• _Given task 1_
From the passage on Mega Man 3 Revamped, extract the text that begins at the words "All of these" and stops after the words "in the original.".
• _Given task 2_
According to the passage on Mega Man 3 Revamped, which Wily stage still has water segments from the original?
• _Given task 3_
Can you rewrite the paragraph of the passage on Mega Man 3 Revamped that begins "The Wily stages are where" as a short bulleted list that keeps its main facts?

• _Text provided_
....................

All of these level design improvements also apply to the Doc Robot stages, which are the most contentious part of the original Mega Man 3. The Doc Robot stages reuse assets from four of the standard Robot Master levels with revamped, much more difficult level designs. In addition, they feature two Doc Robot fights which are rematches against the Mega Man 2 bosses, now in a one-size-fits-all Doc Robot model and a new set of weaknesses to figure out. These were my least favorite part in the original, but they're much improved here. Just like before, the level designs have been tweaked to be more fair and to use stage elements in ways that surpass the original. The Doc Robot fights themselves are much more manageable largely thanks to their decreased hitboxes, as they felt nigh impossible to jump over in the original.
The Wily stages are where Revamped's level design shines the most. In vanilla MM3, the Doc Robot stages are where the difficulty peaked. In comparison, the Wily stages were a complete joke. They were way too short, and were more likely to throw energy refills and extra lives at you than any actual challenge. Here in Revamped though, they're completely in line with the Wily levels in the rest of the series. Now the Wily levels are the "final exam" that test you on all your skills and knowledge of previous enemies and stage hazards, mixing and matching them in ways that still feel fresh. Elements from the original stages are still here, like the water segments in Wily 1, but they're used in way more challenging and engaging ways than before. To anyone that might be afraid that Revamped softens Mega Man 3's difficulty, the Wily stages are here to disprove that. Ultimately, 3 is still a challenge, only now that challenge is more evenly distributed throughout the game.

....................

• _Information shown_
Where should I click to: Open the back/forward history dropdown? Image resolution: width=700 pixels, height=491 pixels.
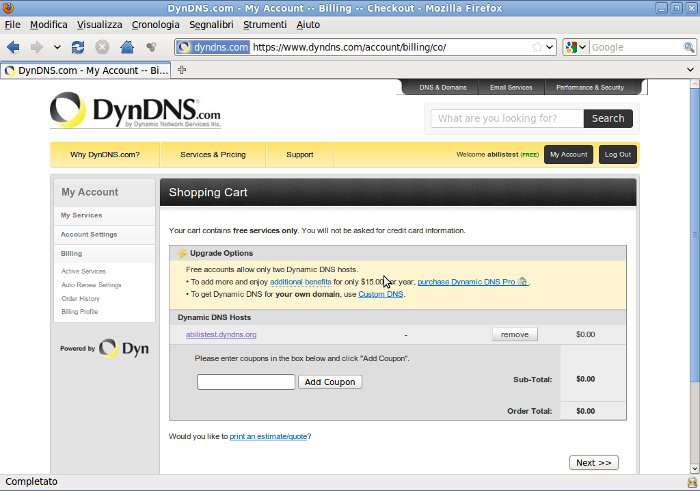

....................

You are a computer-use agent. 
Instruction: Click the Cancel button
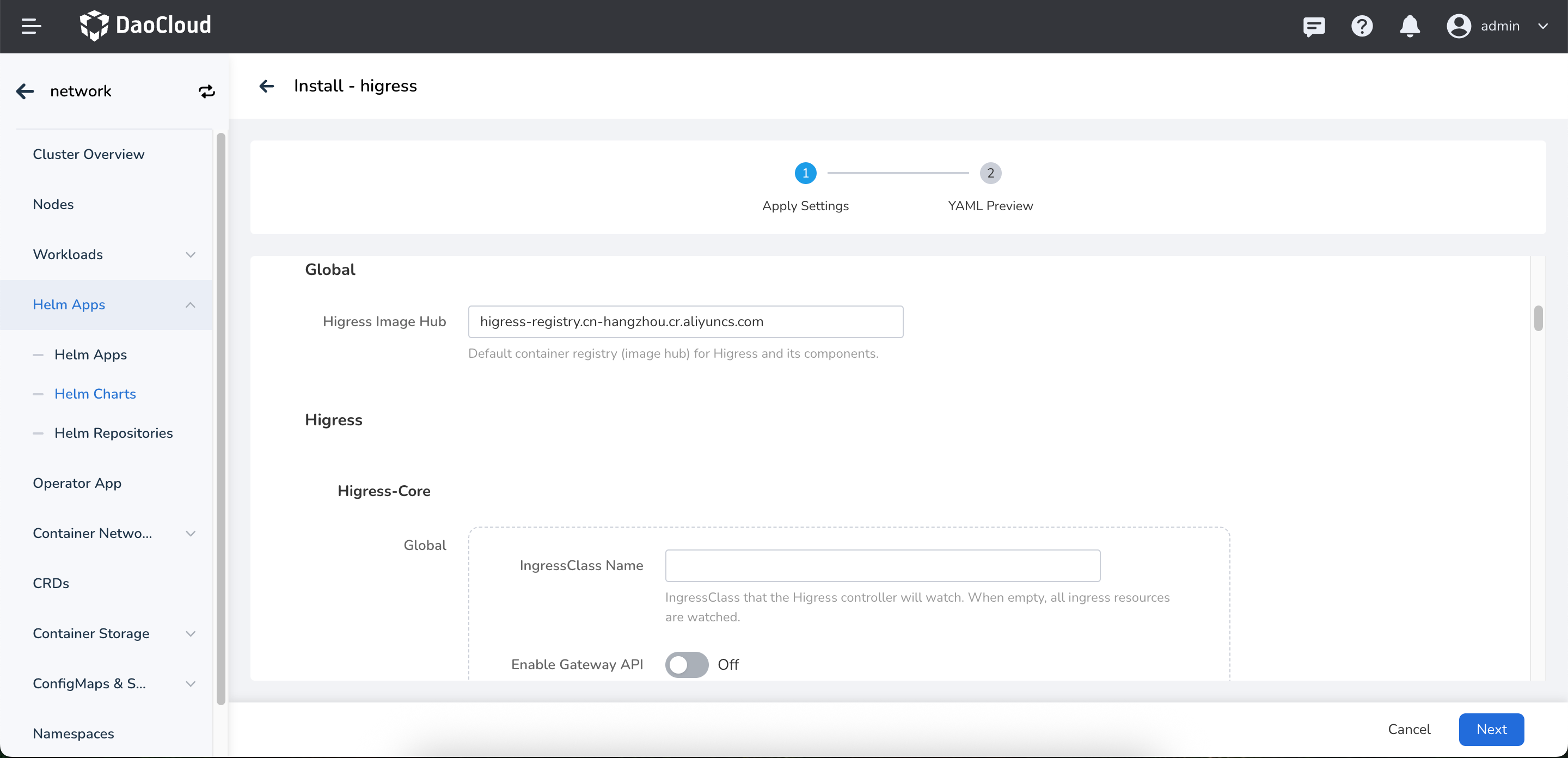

....................

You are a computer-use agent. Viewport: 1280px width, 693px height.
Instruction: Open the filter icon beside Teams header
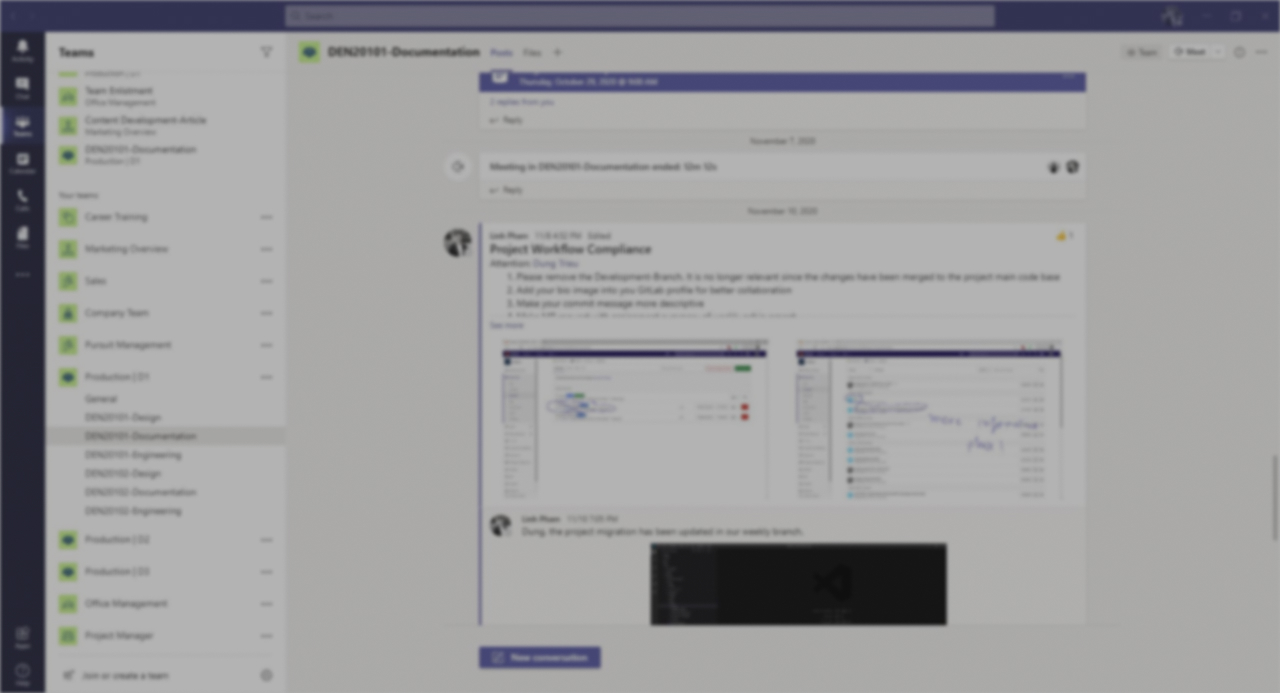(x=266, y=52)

....................

• _Worked solution 1_
All of these level design improvements also apply to the Doc Robot stages, which are the most contentious part of the original Mega Man 3. The Doc Robot stages reuse assets from four of the standard Robot Master levels with revamped, much more difficult level designs. In addition, they feature two Doc Robot fights which are rematches against the Mega Man 2 bosses, now in a one-size-fits-all Doc Robot model and a new set of weaknesses to figure out. These were my least favorite part in the original, but they're much improved here. Just like before, the level designs have been tweaked to be more fair and to use stage elements in ways that surpass the original. The Doc Robot fights themselves are much more manageable largely thanks to their decreased hitboxes, as they felt nigh impossible to jump over in the original.

• _Worked solution 2_
Wily 1.

• _Worked solution 3_
- Revamped's level design shines most in the Wily stages.
- In vanilla Mega Man 3, difficulty peaked in the Doc Robot stages, and the Wily stages were a complete joke: far too short, and more likely to hand out energy refills and extra lives than any real challenge.
- In Revamped, the Wily stages match the Wily levels in the rest of the series and serve as a "final exam," mixing earlier enemies and stage hazards in ways that still feel fresh.
- Original elements such as the water segments in Wily 1 remain but are used in far more challenging and engaging ways.
- Revamped does not soften the game's difficulty. Mega Man 3 is still a challenge, now spread more evenly throughout the game.